*DESCRIPTION OF THE TASK*:
Set down the data below in full, exactly as it reads, but without the pictures.

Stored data
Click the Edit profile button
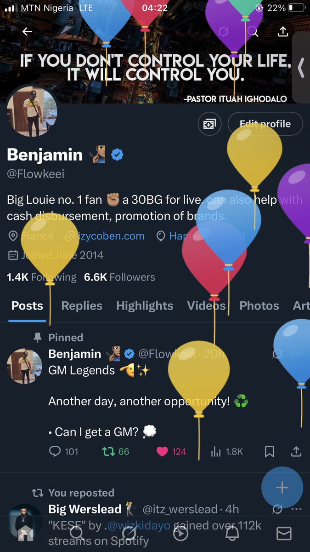The width and height of the screenshot is (310, 552). tap(265, 124)
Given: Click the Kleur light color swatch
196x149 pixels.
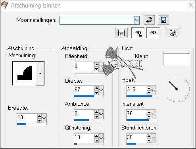Looking at the screenshot, I should coord(177,60).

*ANSWER BOX*:
Click the Edit profile button
The width and height of the screenshot is (310, 552). tap(265, 124)
Given: Click the Kleur light color swatch
196x149 pixels.
Looking at the screenshot, I should coord(177,60).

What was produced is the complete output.